Thanks for the sympathies and stories, everyone. I’ve been crampy and sore today, but nothing intense or regular enough to make me want to go anywhere.
stargazer, I’m able to sleep a little better than I was a few weeks ago when pregnancy-insomnia drove me batty. However, last night, our 3yro son completely lost his shit around midnight, and could not be consoled back to sleep until around 2am. He’s coming down with a cold, so he has a cough, and all the chaos of mommy going/coming, grandma here/gone, etc. has him a bit out of his head. That’s the worst night I’ve seen him have in–geez, at least a year, if not longer.
I know, I know ivylass…the whole Ask A Woman Who Gave Birth In Her Bathtub is not exactly hyperbole with me, either. I barely felt my contractions with my first; I had a prolonged early labor (what the OB nurse thinks is happening again this time), and when I finally did go to L&D with him I thought I’d be sent home because I thought they’d stopped. Nope. Strong and regular–I just didn’t notice. Rather than keep me stalled at 4-5cm, they decided to augment my contractions with pitocin. Alice the Goon, the pit did NOTHING to me except put a metallic taste in my mouth. Seriously–I kept waiting for the contractions to hurt, and they didn’t. I remember both our doula and the head OB nurse being slack-jawed that I slept through most of my pitocin-augmented contractions. (I actually remember hearing, through the fog of in-and-out-sleep, the OB nurse saying, “Well, that’s a new one.”) And know this–I didn’t take a drop of anything for pain. With my back history, I didn’t want an epidural needle ANYwhere near my spine, and I wanted to hold off on pain meds until I knew For Sure I needed them. I never really did. Honestly, the contractions never felt bad at ALL–not until my water broke, that is. No sleeping through the OH DEAR GOD contractions that followed. Two hours later, I was pushing; 30min later, RuffLlama was born. I actually stunned the OB on duty (who was at another hospital at the time)–he thought it’d take hours once my water broke. Nope. He didn’t get there in time, and the nurses–despite calling down the hallway for an ER doctor “stat”–delivered my son. He came so fast, my doula and the nurses warned I may not know I’m in labor with my second until he’s halfway out. That might be why they’re sending me every time I feel a twinge. If pitocin contractions without pain relief medications didn’t get my attention, then…yeeeaaaaaah.
ENugent, everything is making me tear up these days…gah. But geez, getting yanked around like that back and forth from L&D…I cracked. Ugh. Much better day today. shantih, your story is AWESOME and HILARIOUS. Heh heh heh. Since my mom is here, I may find myself stuck with a Hallmark or Lifetime movie–watch them actually get under my skin. And while I’m not having 6 shots of espresso, I am drinking coffee (getting my daily caffeine allowance). It’s not sitting well with the heartburn, but dammit, I make it. If I don’t drink more than a third of it, well…I still had my coffee! Dammit.

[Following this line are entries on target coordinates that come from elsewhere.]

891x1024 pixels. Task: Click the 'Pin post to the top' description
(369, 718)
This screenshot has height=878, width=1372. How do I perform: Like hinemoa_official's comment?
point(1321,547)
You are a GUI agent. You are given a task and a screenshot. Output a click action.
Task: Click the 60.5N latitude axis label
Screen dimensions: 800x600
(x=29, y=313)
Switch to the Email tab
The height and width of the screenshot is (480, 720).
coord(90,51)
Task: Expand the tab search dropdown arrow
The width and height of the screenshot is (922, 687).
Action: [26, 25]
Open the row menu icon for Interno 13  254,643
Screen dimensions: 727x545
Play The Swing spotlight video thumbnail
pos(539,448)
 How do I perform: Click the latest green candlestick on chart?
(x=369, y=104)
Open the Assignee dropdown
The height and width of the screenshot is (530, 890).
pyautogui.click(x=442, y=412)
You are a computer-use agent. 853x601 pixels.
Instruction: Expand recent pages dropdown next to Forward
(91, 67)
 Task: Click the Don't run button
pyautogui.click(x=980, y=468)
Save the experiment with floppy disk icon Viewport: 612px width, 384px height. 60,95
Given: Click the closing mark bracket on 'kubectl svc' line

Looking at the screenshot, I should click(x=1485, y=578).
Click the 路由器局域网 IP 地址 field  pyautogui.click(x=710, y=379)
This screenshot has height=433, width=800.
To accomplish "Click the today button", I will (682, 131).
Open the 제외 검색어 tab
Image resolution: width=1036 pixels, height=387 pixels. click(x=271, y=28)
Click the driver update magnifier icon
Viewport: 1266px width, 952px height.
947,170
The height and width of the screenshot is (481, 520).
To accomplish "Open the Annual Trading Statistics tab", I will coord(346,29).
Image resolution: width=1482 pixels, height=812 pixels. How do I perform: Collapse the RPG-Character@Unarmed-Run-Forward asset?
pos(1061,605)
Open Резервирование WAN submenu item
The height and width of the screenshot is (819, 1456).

Here’s the interesting twist:
I’m supposed to have a scheduled C-section on 12/21. This is considered an elective C-section: I want it because I shattered a disc while giving birth to my first, and have had two back surgeries since. My OB and neurosurgeon both reassure me I could still deliver vaginally without further injuring my back, but I’m not convinced. I want to C to protect my spine jusssst to be sure. No WAY do I want to have to deal with a freakin’ fusion.
The C-section is scheduled as early as they will do an elective one: 38 weeks, 1 day. But–my family history is ALL of us (my sisters and myself) delivered our babies, our large, healthy, fully cooked babies, by 37 weeks. So…if I go into labor before the C-section date, I’m delivering naturally. Gah. Since my back has given me no trouble this pregnancy (I swear, it’s the best it’s been since before the first surgery), I’m not as worried…but now I have to cram my Learn to Labor class notes and such to try and remember breathing techniques and positions and whatnot.
Of course, if something goes wrong and an emergency C-section is needed, they’ll go through with that regardless of the baby’s gestational age.
This one is, indeed, keeping me guessing. Of course there will be pics, heh. Alice the Goon–little troublemaker, indeed. When I was 12 weeks, I about had a heart attack when it took 2 nurses and 3 machines to find his heartbeat. This was a day after I’d had light spotting; I suddenly thought…OMG, I lost him! Nope. At 16 weeks, it took 2 nurses and 2 machines. At 20 weeks, we were on to him. Then–this is ridiculous–at 34 weeks, they had a hard time finding his heartbeat. Now, I could feel him moving so I knew he was fine, but I was just amazed. How could they miss such a big target?? THEN yesterday, while contracting, the stinker had a foot wedged under a rib. That felt AWESOME when my uterus would get brick-hard. I’d push the foot out of the way–he’d push back. BTW–my mom said he hooked that foot under my rib in a stubborn act of anchoring himself inside. “NO! I will NOT come out and play!”
I’m in trouble with this one, aren’t I.